Screen capture via Fox Sports

The below has been excerpted from this week's Outlet Pass, to get caught up on everything else you need to know in the NBA this week read the rest of the column here.

DeAndre Jordan turned 30 in July, and, despite averaging damn near 15 points and 15 rebounds per game this season, a magnifying glass is not required to see how he isn’t the same player he used to be.

Jordan no longer rolls hard through the paint after every screen. He lacks the second-hop ability that once let him play taps on the offensive glass. So far, he’s only made 67 percent of his shots at the rim (two years ago he made 74 percent; three years ago he was at 75). And even though he can’t be blamed for all of Dallas’s defensive woes, Jordan isn’t the trustworthy safety net he once was: he’s noticeably slower helping from the weakside or laterally sliding with ball-handlers who get downhill off a high screen, and the days of him having any chance switched out on smaller players near the three-point line are all but in the rearview mirror.
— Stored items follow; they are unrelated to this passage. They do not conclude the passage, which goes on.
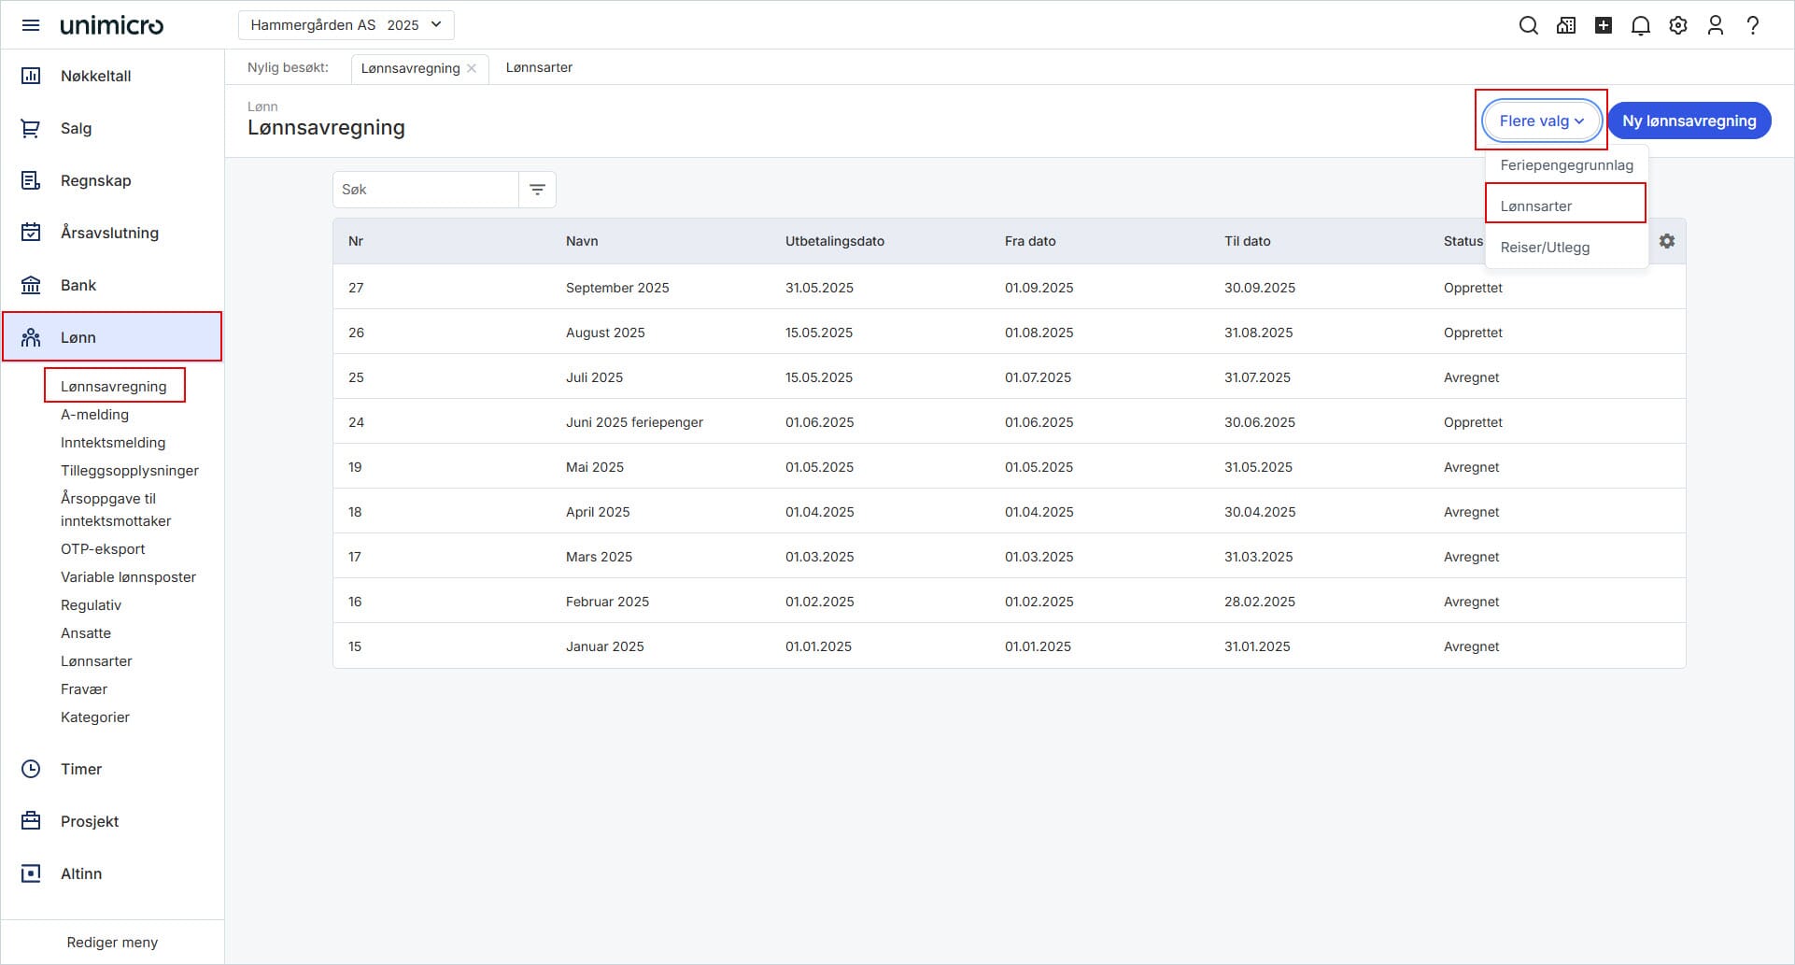This screenshot has width=1795, height=965.
Task: Collapse the Flere valg dropdown
Action: 1541,121
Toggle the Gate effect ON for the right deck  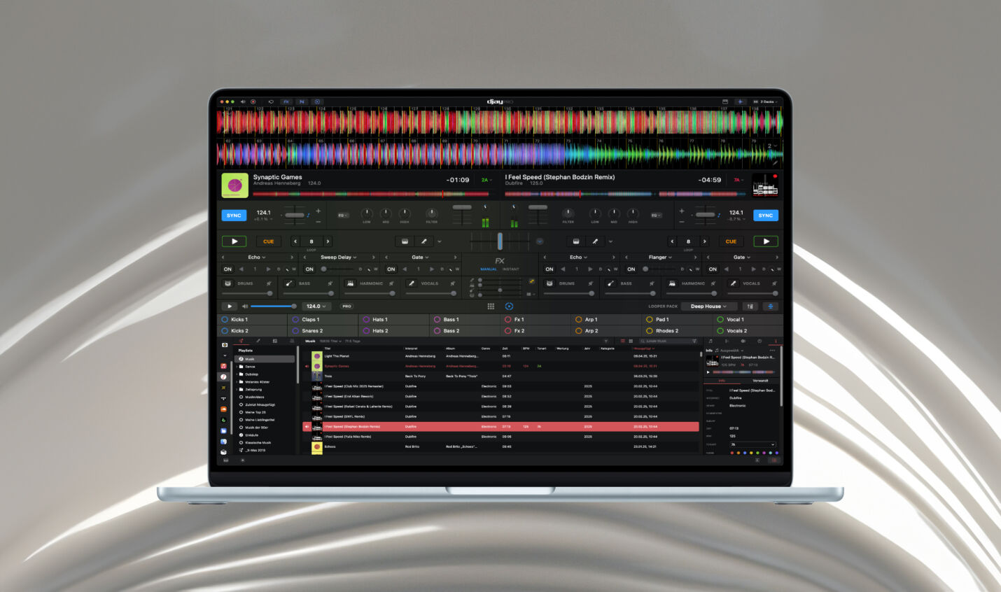pos(713,269)
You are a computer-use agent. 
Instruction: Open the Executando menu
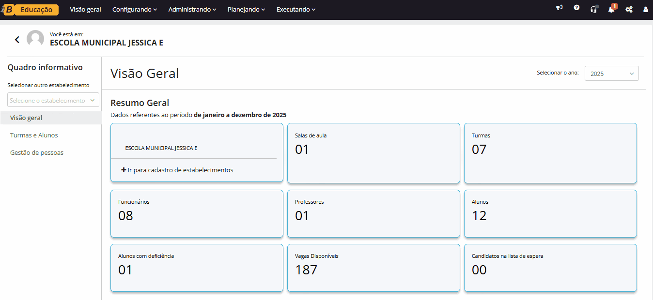pos(295,9)
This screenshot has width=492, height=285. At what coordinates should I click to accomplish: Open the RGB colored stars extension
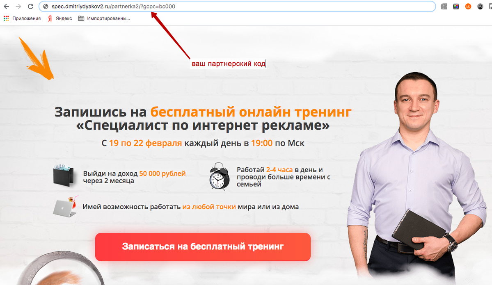pos(456,6)
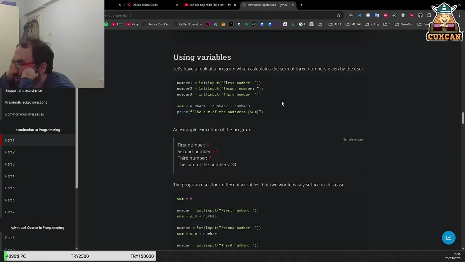The height and width of the screenshot is (262, 465).
Task: Open Common error messages page
Action: (24, 114)
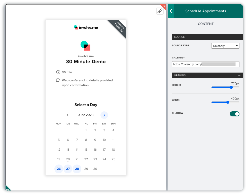Go to next month in calendar

click(x=104, y=115)
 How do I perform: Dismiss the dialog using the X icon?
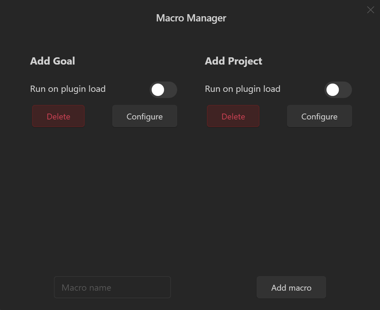tap(370, 10)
Opponents are only shooting 44.7 percent at the rim when Jordan defends it, which is awesome and the second lowest figure among all players who contest at least five of those shots per game. But too often he simply doesn’t get there in time. Like, what is even happening right here?

Or here:

Jordan had a really difficult time handling Rudy Gobert in that same game—be it on the glass or defending Utah’s Spanish pick-and-roll—and watching his physical decline intersect with a need for patience as he familiarizes himself with a new offensive system and different teammates can be hard.

But this doesn’t mean Jordan fails all the time at everything mentioned above. And with his free agency coming up this summer, it’s only right to recognize the difference between “not being your former self” and “not being good.” Jordan is not bad, even if the player he’s morphing into doesn’t share the same strengths as the one who mashed through everything with Blake Griffin and Chris Paul. He’s developing areas of his game that may allow him to age with a bit more grace than anyone could’ve expected five years ago. Exhibit 1A: his free-throw shooting. A career 44.6 percent shooter from the line heading into this season, right now Jordan is 26-for-32—one of the most startling stats of this entire season.

Beyond his sudden transformation into Ray Allen, Jordan’s newfound ability to pass has allowed Dallas to initiate offense with him holding the ball at the top of the key, which creates a little more space than would otherwise exist with Jordan—who still can’t shoot jumpers—doing just about anything else. His passes are well timed, on the money, and shot out of a cannon.

Even if it becomes less effective once teams scout it down, Jordan still adds new wrinkles to Dallas’s offense, particularly with direct handoffs that slingshot his teammates towards the rim after he flicks them the ball. (Jordan leads the league in screen assists, and actions like this will be more dangerous when he develops chemistry with Dennis Smith, Jr. and Luka Doncic.)

There’s still a lot of basketball left to be played, but with so much of what makes him valuable in noticeable decline, whichever team offers Jordan his next contract would be wise to keep the years at one or two. The free-throw shooting is lovely, as is his evolution as a utilitarian playmaker (Jordan’s assist rate is more than double what it was two years ago, and every season of his career before that), but despite that and some otherwise promising early-season numbers, a four-year contract feels like a disaster waiting to happen—in Dallas or anywhere else.